TASK TO CARRY OUT:
Search the entries below for the word "Digitales", then copy each line in which it is found.

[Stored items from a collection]
###

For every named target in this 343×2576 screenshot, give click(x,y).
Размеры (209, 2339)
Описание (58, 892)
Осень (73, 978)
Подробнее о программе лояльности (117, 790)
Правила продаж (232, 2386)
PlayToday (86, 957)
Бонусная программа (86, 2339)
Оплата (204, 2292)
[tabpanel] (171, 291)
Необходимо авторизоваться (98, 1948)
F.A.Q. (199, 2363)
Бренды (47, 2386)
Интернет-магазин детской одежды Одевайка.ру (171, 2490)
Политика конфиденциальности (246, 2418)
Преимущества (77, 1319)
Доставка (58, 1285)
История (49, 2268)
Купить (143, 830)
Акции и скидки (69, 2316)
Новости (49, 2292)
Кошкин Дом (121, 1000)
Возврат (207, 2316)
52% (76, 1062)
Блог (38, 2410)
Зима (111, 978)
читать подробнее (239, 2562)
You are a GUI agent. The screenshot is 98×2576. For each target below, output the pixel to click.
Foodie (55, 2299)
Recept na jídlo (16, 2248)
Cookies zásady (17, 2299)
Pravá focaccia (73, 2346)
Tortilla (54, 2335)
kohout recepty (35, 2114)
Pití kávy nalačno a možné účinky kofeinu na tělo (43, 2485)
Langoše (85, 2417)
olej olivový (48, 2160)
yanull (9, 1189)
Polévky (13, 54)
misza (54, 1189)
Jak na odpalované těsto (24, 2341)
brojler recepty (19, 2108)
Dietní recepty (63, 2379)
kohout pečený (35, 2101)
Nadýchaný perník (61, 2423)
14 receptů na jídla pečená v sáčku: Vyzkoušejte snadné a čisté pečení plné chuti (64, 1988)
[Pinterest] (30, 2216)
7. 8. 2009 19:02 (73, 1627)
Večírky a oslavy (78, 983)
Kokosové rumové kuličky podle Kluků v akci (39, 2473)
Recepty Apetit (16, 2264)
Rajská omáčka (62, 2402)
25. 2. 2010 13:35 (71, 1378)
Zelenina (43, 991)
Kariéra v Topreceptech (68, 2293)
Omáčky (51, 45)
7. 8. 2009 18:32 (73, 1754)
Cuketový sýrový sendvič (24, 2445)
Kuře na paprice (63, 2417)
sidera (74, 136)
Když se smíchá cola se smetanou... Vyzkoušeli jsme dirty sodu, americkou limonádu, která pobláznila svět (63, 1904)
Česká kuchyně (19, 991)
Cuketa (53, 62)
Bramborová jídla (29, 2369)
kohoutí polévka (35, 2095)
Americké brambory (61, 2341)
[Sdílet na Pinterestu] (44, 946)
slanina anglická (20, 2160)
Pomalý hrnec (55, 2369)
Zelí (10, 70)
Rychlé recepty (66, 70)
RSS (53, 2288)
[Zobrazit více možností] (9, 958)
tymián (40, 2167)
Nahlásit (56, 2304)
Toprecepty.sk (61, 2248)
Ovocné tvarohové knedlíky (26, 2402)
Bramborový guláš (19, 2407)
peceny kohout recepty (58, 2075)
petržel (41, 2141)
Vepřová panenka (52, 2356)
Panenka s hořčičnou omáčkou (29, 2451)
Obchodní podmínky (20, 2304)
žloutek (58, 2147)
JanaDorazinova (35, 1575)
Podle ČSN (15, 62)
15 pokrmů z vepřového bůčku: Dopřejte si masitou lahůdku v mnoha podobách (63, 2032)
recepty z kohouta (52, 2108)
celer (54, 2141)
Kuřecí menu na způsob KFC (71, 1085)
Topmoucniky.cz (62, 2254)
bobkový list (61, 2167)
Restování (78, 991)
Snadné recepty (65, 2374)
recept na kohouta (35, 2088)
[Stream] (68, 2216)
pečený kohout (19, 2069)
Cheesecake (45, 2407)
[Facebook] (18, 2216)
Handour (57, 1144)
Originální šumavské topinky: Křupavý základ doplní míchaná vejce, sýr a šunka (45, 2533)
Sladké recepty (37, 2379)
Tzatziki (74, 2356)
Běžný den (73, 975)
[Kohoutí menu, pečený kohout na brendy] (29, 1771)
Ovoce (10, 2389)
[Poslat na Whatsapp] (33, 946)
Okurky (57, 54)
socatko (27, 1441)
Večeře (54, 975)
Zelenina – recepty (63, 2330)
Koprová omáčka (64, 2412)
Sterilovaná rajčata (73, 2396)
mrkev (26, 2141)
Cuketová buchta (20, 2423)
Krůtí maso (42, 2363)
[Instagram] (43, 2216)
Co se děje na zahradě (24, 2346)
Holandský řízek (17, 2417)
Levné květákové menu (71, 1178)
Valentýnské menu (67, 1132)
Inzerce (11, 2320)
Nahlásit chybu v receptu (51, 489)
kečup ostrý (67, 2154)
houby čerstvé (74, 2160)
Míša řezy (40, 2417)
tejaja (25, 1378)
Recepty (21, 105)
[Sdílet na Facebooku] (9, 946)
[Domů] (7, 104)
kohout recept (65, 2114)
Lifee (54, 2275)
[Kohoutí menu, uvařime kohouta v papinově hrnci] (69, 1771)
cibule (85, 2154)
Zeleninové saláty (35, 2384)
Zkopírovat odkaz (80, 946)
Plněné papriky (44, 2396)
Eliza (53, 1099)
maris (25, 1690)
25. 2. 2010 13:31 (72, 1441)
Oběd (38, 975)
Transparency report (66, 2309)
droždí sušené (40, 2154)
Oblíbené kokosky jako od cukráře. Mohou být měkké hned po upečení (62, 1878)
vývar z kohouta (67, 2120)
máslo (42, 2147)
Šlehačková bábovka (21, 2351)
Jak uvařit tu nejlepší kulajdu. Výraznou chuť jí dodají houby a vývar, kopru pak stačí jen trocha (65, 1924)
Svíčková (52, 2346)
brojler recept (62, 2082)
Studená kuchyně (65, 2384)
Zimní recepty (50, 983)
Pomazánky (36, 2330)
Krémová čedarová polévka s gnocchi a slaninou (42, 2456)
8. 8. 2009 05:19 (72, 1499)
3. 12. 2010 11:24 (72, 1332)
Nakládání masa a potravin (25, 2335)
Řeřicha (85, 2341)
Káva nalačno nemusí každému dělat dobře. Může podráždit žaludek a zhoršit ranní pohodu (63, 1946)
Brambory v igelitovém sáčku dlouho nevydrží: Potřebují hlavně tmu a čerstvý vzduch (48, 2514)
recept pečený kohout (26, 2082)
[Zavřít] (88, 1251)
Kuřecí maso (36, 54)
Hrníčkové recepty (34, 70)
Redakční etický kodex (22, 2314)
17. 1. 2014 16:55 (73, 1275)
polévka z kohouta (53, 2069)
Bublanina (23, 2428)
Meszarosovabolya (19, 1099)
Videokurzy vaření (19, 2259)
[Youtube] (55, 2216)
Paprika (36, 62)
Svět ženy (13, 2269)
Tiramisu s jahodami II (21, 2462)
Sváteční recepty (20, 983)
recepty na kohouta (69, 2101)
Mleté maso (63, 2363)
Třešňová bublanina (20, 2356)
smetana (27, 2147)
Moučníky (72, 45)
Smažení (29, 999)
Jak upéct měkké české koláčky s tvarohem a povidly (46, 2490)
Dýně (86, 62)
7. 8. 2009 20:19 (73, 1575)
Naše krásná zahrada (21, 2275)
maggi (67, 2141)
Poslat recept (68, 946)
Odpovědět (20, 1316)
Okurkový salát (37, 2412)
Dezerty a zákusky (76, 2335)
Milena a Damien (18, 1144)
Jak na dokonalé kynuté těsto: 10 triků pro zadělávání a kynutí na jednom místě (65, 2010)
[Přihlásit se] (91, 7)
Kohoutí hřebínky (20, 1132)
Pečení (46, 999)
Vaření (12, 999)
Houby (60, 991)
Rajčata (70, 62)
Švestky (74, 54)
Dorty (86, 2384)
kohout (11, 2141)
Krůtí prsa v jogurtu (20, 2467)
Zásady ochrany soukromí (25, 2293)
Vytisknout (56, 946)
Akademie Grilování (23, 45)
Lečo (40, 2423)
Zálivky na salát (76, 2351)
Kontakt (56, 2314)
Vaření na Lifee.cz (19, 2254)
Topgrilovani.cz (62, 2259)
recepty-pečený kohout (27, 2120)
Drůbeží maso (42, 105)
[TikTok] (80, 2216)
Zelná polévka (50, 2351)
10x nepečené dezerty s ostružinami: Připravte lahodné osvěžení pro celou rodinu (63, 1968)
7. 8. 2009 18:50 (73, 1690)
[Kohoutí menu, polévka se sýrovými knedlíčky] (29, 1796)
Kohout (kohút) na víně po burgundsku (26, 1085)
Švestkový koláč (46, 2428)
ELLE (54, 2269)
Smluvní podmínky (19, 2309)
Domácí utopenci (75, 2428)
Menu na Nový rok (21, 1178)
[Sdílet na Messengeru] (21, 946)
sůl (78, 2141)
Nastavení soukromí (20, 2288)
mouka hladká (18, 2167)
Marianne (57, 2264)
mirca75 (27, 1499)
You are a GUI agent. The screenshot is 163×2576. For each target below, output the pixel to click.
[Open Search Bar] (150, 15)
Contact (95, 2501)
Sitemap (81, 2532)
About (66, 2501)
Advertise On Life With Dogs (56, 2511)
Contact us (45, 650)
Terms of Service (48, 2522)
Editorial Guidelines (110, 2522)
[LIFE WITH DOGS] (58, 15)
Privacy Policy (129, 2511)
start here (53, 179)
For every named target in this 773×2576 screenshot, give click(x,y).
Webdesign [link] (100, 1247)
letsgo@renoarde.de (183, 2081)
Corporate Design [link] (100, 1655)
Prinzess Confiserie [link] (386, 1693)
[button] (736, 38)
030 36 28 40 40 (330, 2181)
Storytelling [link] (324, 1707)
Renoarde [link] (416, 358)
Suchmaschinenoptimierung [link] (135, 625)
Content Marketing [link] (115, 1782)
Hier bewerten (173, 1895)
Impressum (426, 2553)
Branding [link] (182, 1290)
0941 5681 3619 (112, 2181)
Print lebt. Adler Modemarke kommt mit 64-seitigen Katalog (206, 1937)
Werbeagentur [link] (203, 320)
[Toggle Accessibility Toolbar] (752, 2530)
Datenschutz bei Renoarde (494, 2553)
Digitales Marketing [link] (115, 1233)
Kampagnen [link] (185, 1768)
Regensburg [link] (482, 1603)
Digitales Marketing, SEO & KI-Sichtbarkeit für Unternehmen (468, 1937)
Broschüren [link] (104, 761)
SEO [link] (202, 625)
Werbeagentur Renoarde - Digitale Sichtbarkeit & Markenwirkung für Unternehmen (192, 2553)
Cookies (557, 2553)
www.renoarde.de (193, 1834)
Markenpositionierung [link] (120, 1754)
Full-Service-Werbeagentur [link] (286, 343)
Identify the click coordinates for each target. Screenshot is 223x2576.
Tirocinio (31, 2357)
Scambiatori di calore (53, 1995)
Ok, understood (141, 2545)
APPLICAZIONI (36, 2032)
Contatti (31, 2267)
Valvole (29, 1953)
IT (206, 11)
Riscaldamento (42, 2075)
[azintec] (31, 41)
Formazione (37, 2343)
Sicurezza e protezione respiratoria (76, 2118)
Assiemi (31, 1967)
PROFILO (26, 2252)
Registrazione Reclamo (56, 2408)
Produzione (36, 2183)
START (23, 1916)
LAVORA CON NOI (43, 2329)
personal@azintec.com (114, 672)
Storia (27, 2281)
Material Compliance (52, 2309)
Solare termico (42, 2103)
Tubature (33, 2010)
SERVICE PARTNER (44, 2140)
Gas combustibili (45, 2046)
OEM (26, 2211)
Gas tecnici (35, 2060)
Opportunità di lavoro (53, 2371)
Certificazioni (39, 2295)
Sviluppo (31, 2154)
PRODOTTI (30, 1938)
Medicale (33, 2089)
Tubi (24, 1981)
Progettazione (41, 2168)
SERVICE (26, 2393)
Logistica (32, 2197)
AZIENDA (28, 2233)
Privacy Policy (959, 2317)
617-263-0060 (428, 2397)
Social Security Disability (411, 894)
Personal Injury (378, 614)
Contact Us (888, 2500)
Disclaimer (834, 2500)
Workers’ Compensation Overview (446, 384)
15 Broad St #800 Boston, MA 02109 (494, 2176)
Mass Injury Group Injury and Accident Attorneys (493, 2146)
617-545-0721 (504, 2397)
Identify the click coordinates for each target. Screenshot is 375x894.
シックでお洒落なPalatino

###

WRITTEN RESPONSE:
Digitales Marketing [link] (115, 1233)
Digitales Marketing, SEO & KI-Sichtbarkeit für Unternehmen (468, 1937)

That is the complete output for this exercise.